Required action -
The lines from the one containing "This screenshot has height=461, width=1100." through the last line below, both ends included, must be reproduced exactly, with no pictures.
================================
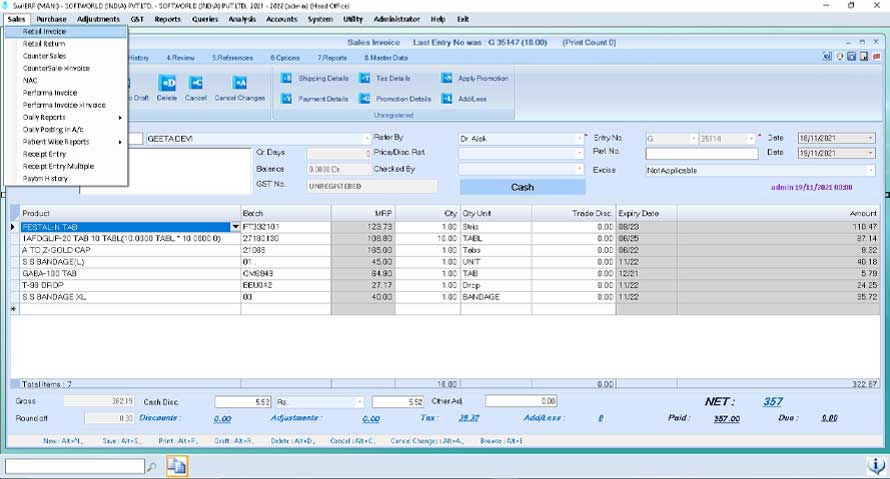Image resolution: width=890 pixels, height=479 pixels.
Task: Switch to the 7.Reports tab
Action: (332, 58)
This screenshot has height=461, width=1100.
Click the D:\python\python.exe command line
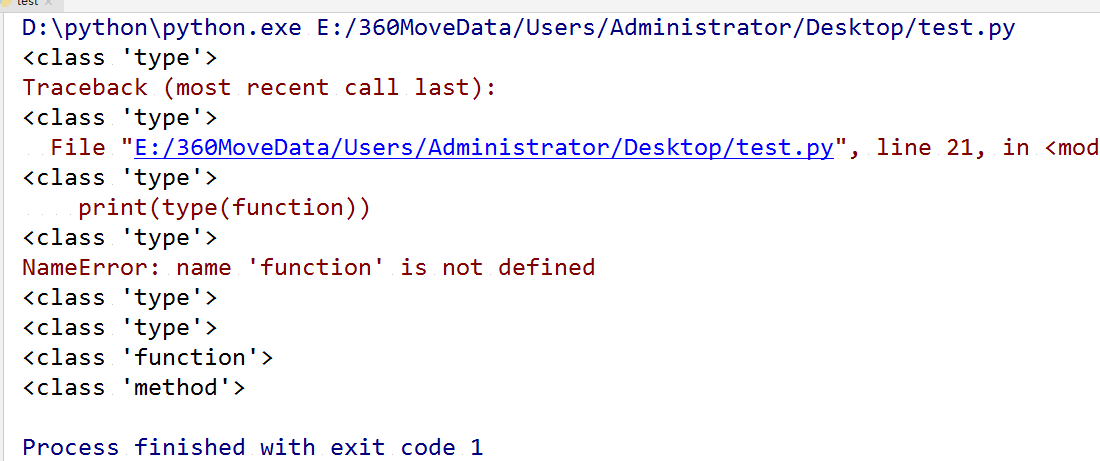[x=518, y=29]
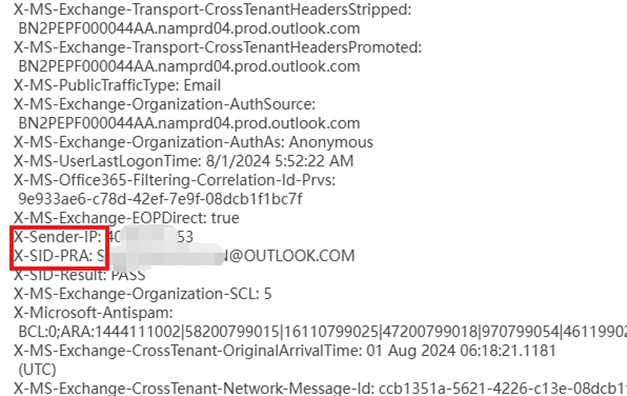627x396 pixels.
Task: Click the X-SID-Result: PASS line
Action: [80, 275]
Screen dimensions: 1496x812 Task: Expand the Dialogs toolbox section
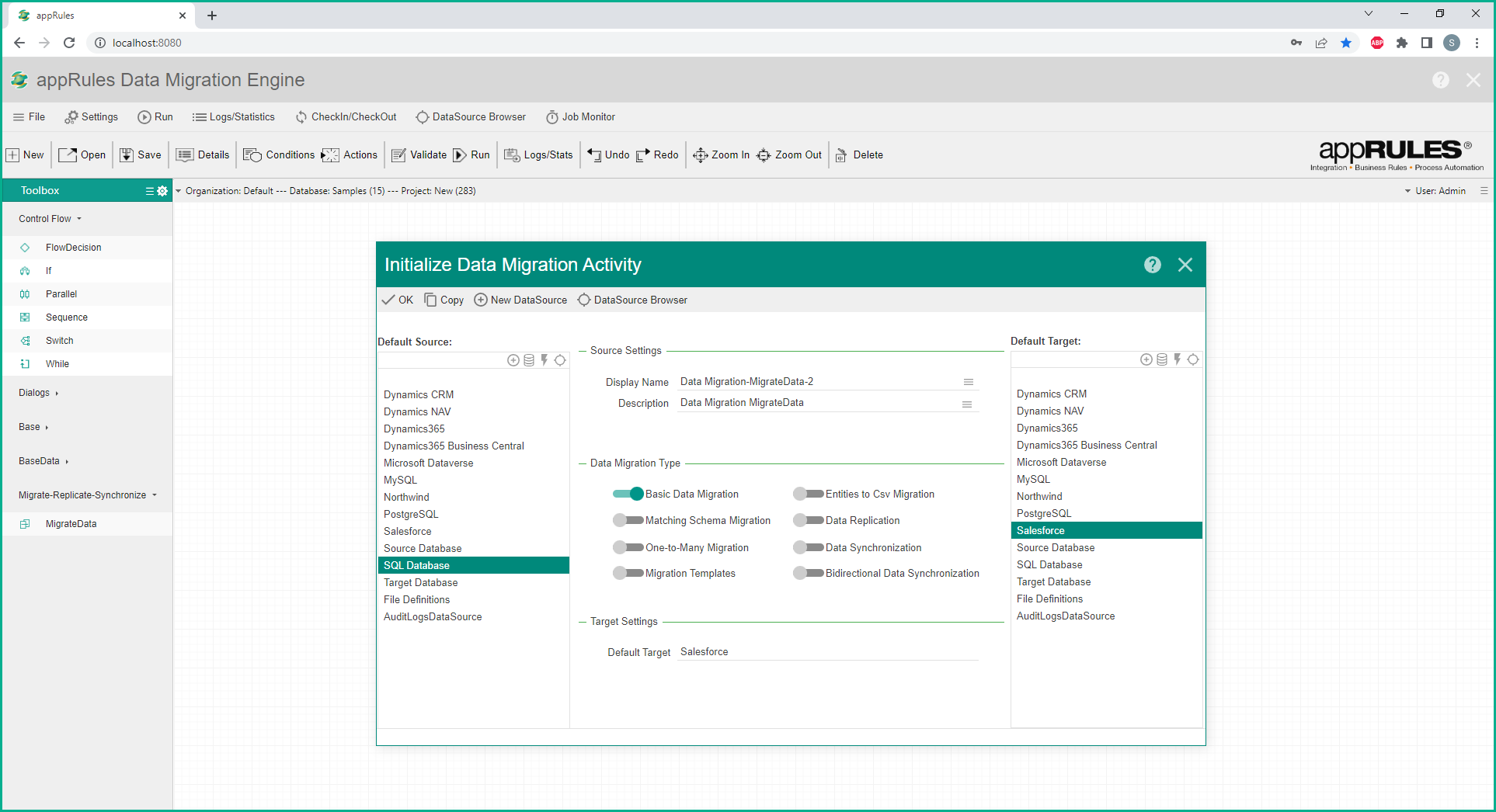click(38, 393)
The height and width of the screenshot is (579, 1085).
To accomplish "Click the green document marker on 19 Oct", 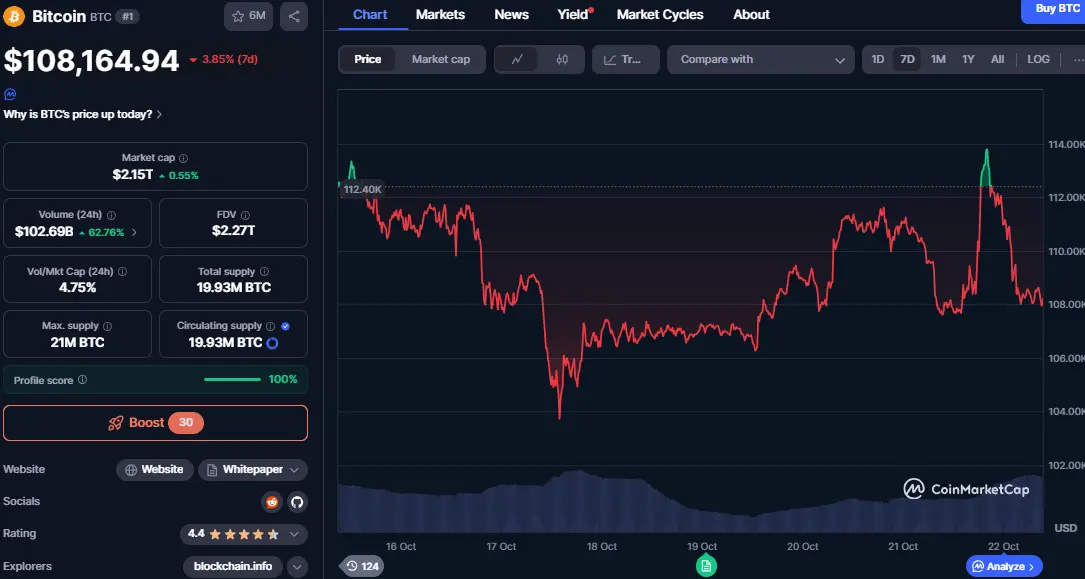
================================
Response box -
This screenshot has height=461, width=1100.
Click the D:\python\python.exe command line
[x=518, y=29]
627x396 pixels.
Task: Click the X-SID-Result: PASS line
Action: [80, 275]
Screen dimensions: 1496x812 Task: Expand the Dialogs toolbox section
click(38, 393)
The height and width of the screenshot is (579, 1085).
To accomplish "Click the green document marker on 19 Oct", 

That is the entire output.